Work instruction
Restate all of the following data exactly, keeping any images out of the copy.

[Pixel coordinate grounding data]
=======

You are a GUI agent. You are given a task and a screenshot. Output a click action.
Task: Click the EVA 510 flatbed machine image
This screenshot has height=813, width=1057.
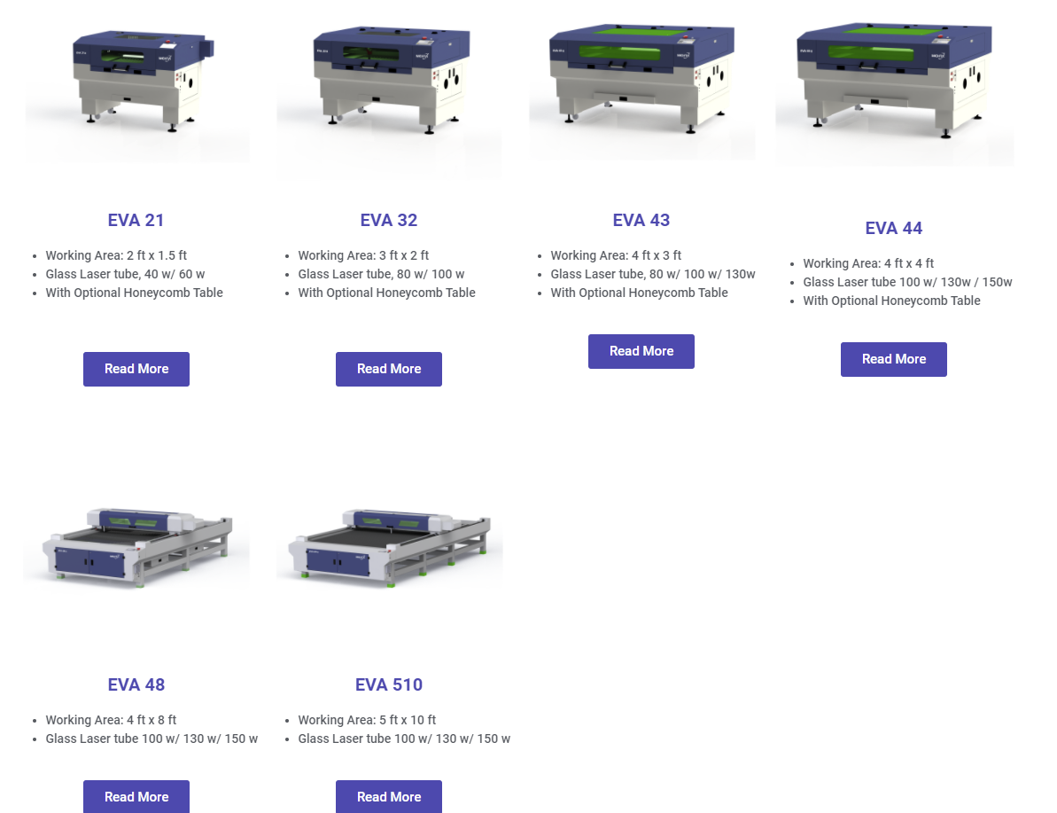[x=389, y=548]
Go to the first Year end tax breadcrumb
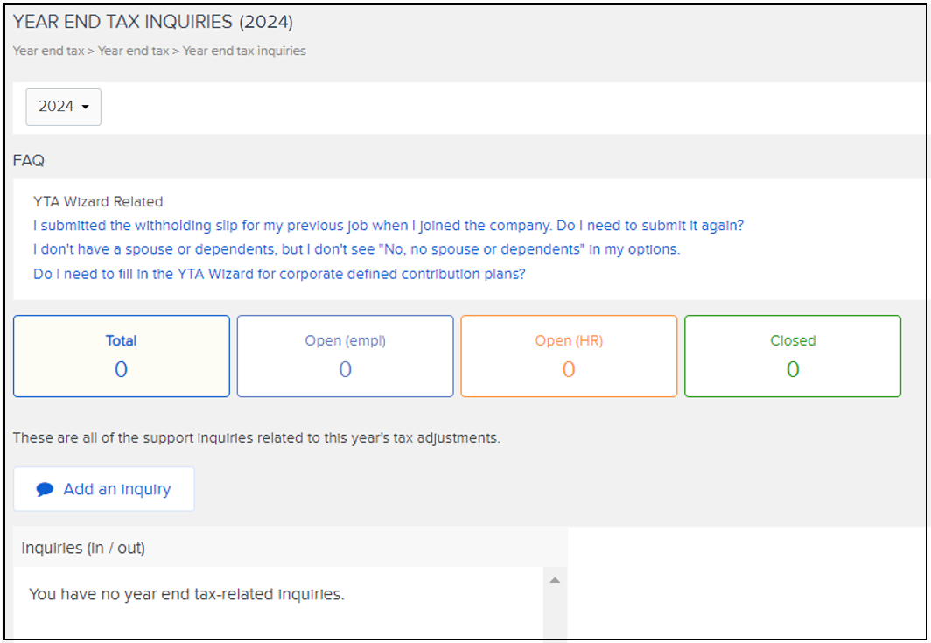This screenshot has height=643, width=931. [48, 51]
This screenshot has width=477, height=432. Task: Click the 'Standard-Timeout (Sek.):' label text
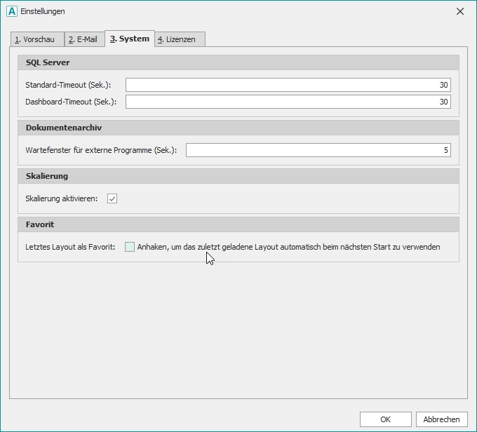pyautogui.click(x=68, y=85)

=======

Exercise answer
You are a GUI agent. You are given a task and a screenshot. Output a click action.
Task: Click the EVA 510 flatbed machine image
This screenshot has height=813, width=1057.
[x=389, y=548]
Go to the first Year end tax breadcrumb
This screenshot has height=643, width=931. [48, 51]
This screenshot has width=477, height=432. Task: Click the 'Standard-Timeout (Sek.):' label text
pyautogui.click(x=68, y=85)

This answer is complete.